On Saturday night, Daly went to the Hoosier Dome to watch the Indianapolis Colts “because I got box seats,” and walked through the stands high-fiving with the fans, who also gave him an ovation. His fiancee, Betty Fulford, said he was so relaxed that “all he wanted to do was go out there and throw a football.”

Relaxed was precisely how he played for most of this day, just as he has in every round this week--with a stunning swing that sent his screaming shots soaring to the outer reaches of the Crooked Stick Golf Club course. Occasionally those rocket shots hit the fairway; more often than not he was in the rough or blasting out of a trap. But it never really mattered.

Daly began his day with a three-shot lead, and when he stepped up to the 18th tee after three-putting for a double bogey on No. 17, he still held that advantage over Lietzke. He also knew that all he had to do to win was keep the ball in play on a 445-yard hole with a lake down the entire right side that had terrorized golfers all week. So what did he do?
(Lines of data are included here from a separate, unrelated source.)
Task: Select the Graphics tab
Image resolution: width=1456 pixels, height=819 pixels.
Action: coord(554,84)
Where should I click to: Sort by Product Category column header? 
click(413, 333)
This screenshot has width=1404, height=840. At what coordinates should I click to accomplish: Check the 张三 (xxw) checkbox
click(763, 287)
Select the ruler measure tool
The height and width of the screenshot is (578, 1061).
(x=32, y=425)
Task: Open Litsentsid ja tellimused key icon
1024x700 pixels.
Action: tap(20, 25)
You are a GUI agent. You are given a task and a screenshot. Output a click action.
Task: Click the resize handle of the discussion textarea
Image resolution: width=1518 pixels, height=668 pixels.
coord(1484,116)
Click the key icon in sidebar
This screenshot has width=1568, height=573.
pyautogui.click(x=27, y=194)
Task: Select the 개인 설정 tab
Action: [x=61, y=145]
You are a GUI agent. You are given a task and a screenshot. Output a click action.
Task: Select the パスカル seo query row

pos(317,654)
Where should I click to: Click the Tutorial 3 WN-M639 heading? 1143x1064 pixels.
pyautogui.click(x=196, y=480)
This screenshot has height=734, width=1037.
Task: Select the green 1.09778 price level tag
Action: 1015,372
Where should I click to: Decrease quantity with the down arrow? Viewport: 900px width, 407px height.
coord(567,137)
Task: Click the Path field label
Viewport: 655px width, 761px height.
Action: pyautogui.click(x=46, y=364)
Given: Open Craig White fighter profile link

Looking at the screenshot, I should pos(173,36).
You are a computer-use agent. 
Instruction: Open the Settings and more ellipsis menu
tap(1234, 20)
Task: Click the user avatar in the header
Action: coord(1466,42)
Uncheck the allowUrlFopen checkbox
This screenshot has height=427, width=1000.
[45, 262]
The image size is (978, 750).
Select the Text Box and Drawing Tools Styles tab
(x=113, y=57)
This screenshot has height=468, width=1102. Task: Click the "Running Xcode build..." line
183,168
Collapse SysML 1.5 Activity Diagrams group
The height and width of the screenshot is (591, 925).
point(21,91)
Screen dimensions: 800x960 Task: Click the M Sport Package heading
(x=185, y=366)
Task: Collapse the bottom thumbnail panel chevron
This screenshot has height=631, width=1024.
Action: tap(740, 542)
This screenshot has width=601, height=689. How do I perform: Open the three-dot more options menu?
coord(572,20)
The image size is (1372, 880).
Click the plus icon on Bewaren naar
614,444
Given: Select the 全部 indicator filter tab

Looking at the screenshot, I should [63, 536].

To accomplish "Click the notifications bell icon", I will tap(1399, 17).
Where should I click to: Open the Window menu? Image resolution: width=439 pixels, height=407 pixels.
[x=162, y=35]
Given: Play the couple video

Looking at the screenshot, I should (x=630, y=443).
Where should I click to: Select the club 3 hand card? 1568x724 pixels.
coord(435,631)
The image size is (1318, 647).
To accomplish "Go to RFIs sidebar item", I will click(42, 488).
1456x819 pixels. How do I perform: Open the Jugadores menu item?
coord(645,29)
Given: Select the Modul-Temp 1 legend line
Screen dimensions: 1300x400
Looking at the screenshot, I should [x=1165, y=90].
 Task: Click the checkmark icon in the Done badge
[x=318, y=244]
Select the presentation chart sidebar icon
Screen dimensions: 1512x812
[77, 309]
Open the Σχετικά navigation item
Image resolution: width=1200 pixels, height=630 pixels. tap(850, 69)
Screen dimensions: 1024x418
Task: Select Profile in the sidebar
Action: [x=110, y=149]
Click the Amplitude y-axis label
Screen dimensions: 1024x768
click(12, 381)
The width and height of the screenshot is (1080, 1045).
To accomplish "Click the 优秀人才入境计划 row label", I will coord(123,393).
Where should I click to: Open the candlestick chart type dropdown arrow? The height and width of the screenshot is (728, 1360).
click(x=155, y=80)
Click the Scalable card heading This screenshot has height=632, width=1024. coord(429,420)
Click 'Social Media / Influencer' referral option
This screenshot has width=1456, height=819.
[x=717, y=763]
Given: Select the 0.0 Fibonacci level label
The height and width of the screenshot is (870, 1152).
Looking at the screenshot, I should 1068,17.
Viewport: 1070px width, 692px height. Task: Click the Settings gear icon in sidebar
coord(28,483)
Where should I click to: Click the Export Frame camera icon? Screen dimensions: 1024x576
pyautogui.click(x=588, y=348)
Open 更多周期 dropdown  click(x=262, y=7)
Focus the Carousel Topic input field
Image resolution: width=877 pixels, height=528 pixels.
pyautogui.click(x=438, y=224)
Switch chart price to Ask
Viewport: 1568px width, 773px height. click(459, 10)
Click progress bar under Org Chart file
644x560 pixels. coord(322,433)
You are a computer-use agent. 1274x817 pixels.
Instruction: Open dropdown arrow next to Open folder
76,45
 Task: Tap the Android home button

He knocked his drive close to 300 yards in the first cut of rough down the left side, whacked an eight-iron to 25 feet into the heart of the green, popped his first putt six feet behind the hole, then finished with a putt for par that left them standing and cheering in the bleachers and fairways surrounding the final hole.

As he walked around the course Sunday, Daly slapped palms with spectators from green to tee, tossed golf balls to little children and, as he walked up the final fairway, pumped his fist and waived his hand, then blew a kiss to a crowd he credited for carrying him to “the greatest day of my life.”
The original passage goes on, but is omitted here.